Strange problem with CSV and funny chars

I am using CSV in a rake task (db:seed) on Rails 3.0.3, Ruby 1.9.2 to read a file with some funny chars in it. Upon breaking in at a point where the row read using CSV is in variable row, with the string with the char in row['price'] I get the following strange results which I cannot understand.

(rdb:1) row['price'] "\xA32.00" (rdb:1) row['price'][0] "\xA3" (rdb:1) row['price'][0] == "\xA3" false (rdb:1) row['price'][0].each_byte{|c| print c, ' '} 163 "\xA3" (rdb:1) "\xA3".each_byte{|c| print c, ' '} 163 "\xA3" (rdb:1) "\xA3".class String (rdb:1) row['price'][0].class String (rdb:1) row['price'][0] <=> "\xA3" -1 (rdb:1) "\xA3" <=> row['price'][0] 1 (rdb:1) row['price'][0].length 1 (rdb:1) "\xA3".length 1

So it appears that "\xA3" and row['price'][0] are both strings of length 1 and both contain the byte value 163 yet "\xA3" is definitely greater than row['price'][0] If I do c1 = row['price'][0] and c2 = "\xA3" I still get the same effect. The variables c1 and c2 contain the same data but are different when compared.

No doubt I am doing something stupid, if someone could point out what, then I would be most grateful.

Colin

Are you reading from xml to csv?

Line feed (newline) &# 10; hexadecimal rep is &# xA;

I woke up in the middle of the night and realised that this must be an encoding issue.

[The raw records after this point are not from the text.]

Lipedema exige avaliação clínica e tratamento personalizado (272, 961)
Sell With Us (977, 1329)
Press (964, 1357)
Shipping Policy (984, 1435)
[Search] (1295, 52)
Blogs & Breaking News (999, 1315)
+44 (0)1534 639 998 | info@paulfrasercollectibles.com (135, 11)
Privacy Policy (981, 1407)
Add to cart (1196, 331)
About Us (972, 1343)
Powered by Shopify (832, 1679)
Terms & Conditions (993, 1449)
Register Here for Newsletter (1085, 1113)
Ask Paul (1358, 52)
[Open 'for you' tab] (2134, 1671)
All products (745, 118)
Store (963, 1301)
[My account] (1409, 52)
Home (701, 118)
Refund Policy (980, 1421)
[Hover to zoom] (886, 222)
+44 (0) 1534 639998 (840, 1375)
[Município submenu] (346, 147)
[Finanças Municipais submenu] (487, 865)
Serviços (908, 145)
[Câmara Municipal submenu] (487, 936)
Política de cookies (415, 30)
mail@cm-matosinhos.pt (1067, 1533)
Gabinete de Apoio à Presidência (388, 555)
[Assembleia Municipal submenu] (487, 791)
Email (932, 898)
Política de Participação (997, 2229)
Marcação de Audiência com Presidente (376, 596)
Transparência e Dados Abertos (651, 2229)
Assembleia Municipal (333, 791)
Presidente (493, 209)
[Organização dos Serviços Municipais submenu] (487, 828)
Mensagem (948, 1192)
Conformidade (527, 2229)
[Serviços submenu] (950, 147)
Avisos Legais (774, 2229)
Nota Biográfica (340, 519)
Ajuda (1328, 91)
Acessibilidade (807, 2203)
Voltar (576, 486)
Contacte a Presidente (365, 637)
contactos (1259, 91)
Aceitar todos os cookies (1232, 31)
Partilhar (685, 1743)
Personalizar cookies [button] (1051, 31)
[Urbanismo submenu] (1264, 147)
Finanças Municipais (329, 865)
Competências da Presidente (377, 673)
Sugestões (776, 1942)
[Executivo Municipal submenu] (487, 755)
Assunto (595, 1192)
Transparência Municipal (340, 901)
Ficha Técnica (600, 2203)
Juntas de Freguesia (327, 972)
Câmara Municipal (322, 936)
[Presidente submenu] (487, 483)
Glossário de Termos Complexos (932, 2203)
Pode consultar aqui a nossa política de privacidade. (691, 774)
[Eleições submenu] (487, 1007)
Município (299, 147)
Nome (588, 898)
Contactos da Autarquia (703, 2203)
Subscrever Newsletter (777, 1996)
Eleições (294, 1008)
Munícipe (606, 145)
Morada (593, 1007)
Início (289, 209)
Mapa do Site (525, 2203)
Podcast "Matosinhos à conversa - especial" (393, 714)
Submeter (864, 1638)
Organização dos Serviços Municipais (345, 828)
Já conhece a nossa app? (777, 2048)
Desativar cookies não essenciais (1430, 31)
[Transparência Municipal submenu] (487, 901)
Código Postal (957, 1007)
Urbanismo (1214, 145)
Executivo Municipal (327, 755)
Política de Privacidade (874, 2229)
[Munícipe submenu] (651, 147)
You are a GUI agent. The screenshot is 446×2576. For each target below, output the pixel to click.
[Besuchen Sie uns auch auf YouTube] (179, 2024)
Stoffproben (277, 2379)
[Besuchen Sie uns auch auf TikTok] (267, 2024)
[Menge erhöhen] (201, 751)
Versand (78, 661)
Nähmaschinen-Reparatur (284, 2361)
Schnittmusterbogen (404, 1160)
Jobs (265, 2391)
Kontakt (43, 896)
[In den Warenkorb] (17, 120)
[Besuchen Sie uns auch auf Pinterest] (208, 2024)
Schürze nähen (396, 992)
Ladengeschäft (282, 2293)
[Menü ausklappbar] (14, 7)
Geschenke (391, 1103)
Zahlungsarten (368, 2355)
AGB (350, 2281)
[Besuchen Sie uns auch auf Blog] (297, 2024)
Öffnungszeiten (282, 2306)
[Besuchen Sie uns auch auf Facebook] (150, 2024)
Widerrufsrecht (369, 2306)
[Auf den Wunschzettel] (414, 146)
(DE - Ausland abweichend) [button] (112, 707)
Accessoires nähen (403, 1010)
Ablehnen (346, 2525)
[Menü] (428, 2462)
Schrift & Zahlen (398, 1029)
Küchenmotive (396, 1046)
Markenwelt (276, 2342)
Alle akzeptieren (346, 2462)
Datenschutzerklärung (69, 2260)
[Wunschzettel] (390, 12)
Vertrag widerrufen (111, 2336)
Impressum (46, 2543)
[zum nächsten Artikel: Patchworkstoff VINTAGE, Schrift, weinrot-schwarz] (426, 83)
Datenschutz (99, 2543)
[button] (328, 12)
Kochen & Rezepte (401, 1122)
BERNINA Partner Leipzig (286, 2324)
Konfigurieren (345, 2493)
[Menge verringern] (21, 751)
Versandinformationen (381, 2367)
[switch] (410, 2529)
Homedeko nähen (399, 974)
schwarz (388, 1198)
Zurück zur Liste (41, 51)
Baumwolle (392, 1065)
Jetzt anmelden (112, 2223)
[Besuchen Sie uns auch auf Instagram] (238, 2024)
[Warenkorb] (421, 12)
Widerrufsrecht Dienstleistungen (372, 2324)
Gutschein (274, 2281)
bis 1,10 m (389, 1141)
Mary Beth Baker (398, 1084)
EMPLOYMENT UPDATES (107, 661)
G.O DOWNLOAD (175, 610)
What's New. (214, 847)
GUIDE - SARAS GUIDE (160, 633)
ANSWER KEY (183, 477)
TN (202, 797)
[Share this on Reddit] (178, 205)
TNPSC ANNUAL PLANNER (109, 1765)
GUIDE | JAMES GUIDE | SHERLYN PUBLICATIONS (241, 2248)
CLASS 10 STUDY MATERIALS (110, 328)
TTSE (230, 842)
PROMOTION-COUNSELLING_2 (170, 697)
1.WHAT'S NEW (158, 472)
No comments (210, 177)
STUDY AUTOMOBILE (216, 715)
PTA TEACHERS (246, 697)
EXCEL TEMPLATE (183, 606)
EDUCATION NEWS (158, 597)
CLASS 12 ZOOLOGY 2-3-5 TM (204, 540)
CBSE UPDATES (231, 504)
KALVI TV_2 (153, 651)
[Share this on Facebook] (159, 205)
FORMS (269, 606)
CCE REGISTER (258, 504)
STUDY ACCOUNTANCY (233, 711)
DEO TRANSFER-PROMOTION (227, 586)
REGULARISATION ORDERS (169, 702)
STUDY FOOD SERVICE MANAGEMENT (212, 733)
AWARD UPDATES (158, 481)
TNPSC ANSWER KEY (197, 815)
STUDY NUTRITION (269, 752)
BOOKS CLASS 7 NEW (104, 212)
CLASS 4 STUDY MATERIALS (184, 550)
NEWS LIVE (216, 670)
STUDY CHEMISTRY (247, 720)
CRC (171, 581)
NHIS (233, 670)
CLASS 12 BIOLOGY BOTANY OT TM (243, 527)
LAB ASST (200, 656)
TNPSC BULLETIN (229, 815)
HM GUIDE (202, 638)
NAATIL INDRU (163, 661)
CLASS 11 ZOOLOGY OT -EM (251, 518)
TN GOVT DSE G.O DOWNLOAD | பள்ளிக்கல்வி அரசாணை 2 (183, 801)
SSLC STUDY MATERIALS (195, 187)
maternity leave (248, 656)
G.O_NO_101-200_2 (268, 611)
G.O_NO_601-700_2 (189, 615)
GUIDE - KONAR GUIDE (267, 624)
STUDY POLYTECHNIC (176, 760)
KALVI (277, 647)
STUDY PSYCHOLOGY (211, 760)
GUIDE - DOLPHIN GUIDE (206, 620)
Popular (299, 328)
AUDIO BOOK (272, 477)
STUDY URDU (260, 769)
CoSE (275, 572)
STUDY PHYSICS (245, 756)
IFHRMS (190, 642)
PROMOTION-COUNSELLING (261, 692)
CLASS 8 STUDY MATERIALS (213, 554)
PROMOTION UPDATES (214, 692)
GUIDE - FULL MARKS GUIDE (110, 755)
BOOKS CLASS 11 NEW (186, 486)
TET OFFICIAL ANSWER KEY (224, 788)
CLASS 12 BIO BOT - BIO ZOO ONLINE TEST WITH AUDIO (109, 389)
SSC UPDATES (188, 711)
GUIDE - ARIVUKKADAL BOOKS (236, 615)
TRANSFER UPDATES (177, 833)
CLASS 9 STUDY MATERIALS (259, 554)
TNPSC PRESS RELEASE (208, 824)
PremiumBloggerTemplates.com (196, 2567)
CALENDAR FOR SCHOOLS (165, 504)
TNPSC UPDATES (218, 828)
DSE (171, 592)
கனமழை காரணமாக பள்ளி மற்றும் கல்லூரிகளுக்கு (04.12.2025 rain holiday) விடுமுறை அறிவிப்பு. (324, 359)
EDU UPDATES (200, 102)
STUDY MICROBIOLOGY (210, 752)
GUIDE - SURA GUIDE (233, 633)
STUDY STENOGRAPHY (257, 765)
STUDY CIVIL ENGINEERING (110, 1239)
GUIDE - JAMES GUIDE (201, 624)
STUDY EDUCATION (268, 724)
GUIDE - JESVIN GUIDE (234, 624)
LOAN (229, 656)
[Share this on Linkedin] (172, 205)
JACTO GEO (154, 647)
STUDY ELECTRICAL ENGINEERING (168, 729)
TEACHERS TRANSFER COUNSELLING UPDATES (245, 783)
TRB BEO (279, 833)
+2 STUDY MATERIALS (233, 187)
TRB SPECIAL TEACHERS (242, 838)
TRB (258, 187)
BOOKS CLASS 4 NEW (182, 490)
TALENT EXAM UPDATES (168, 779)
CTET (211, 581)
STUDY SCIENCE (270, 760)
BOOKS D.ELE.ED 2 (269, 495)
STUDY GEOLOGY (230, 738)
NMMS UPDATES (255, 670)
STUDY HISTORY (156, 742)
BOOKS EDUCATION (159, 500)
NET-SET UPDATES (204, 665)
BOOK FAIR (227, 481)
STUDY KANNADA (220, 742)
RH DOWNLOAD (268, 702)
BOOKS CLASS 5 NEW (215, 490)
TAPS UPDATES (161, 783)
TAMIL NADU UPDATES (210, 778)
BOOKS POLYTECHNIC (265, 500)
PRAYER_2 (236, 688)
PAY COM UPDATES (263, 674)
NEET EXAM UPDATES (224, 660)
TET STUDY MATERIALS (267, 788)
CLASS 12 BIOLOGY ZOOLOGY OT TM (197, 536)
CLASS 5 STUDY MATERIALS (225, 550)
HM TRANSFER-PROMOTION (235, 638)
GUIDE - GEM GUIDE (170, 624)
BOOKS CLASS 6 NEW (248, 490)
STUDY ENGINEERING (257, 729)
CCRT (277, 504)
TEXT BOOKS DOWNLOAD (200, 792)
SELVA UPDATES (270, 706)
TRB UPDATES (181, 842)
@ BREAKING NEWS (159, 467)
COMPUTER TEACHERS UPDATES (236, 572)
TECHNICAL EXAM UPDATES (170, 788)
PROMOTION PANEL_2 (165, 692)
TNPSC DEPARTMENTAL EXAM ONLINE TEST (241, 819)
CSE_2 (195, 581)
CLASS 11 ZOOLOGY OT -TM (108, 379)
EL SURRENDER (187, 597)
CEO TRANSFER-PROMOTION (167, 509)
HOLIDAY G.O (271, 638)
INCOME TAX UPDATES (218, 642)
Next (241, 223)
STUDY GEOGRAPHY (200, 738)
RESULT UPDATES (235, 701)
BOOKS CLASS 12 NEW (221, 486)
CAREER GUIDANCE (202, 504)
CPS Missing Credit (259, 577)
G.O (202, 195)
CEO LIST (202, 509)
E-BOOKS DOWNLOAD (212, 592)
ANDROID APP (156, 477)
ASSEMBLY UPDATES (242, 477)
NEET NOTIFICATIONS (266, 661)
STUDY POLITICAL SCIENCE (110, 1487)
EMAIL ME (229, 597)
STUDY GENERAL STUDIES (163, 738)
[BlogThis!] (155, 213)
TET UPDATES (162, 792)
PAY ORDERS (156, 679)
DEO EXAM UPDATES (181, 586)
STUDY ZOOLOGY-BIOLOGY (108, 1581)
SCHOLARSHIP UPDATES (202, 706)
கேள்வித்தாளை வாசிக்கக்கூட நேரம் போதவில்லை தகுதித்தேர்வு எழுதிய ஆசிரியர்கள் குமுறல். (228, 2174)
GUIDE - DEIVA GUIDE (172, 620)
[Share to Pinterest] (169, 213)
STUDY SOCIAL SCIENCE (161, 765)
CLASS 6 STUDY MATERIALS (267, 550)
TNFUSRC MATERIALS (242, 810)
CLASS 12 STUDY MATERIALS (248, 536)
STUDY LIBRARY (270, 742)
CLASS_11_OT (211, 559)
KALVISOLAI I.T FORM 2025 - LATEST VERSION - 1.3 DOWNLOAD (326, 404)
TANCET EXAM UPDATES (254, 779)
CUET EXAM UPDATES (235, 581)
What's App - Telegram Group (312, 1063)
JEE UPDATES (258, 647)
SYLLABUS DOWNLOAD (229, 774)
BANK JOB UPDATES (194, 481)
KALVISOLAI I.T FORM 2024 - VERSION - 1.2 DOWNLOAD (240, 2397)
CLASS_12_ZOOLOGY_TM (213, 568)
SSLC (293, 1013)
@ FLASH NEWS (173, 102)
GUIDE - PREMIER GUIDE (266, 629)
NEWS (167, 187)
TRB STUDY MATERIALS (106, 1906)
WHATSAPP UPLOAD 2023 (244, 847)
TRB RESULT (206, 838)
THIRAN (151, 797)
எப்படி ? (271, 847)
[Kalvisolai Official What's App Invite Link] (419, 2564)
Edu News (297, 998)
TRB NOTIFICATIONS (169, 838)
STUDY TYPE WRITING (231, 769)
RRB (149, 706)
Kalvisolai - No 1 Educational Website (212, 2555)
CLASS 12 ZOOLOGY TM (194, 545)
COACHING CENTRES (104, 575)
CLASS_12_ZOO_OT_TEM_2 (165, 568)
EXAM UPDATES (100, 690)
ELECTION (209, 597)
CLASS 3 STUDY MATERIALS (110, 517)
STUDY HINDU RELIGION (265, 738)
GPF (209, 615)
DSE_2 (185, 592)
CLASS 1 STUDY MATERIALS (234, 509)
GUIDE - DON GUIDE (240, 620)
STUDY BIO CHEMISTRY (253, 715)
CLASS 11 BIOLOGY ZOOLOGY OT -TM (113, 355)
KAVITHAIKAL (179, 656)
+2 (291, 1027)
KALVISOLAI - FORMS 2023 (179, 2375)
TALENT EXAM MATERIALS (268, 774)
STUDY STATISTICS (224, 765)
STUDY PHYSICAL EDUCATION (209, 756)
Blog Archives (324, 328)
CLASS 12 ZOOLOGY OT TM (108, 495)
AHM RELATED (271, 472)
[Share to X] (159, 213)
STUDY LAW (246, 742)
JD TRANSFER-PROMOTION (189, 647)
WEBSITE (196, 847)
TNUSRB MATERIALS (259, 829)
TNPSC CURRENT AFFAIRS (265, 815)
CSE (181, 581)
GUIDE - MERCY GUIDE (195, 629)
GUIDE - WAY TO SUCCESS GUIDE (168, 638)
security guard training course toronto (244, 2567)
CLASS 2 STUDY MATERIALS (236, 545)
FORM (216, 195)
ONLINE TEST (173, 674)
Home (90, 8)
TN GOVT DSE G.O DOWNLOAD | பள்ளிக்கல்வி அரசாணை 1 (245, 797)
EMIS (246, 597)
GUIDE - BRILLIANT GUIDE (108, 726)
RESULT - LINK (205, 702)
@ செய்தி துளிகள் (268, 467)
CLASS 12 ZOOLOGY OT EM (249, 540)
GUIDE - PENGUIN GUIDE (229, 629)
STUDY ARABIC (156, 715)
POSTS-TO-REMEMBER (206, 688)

If I check the encoding of the two strings then I see that '\xa3' is utf-8 but the data read by csv is ascii-8bit.

(rdb:1) '\xa3'.encoding.name "UTF-8" (rdb:1) row['price'].encoding.name "ASCII-8BIT"

This makes sense as CSV is reading an ascii text file. So it appears that in ruby 1.9.2 two strings that have the same contents and display the same, but are of different encodings, do not compare equal. Whether they should compare or not I do not know.

Colin

Just in case anybody has a similar problem and finds this in the future here is what I had to do sort out the issue. I needed to convert \xA3 chars in the ascii data read by CSV into UK Pound signs. I had the same encoding issues with the regular expression and this is what I had to do to achieve the desired effect

At the top of the file (seeds.rb) #encoding: utf-8 ... regex = Regexp.new( "\xA3".force_encoding('ASCII-8BIT') ) Then to do the sub row['price'] = row['price'].gsub( regex, '£'.force_encoding('ASCII-8BIT') )

Then when it came to updating the ActiveRecord object with the data read by CSV I had to force it to utf-8 model.price = row['price'].force_encoding('UTF-8')

This all works but I have to say that I am not sure that I fully understand all the encoding issues, so there may well be better ways.

Colin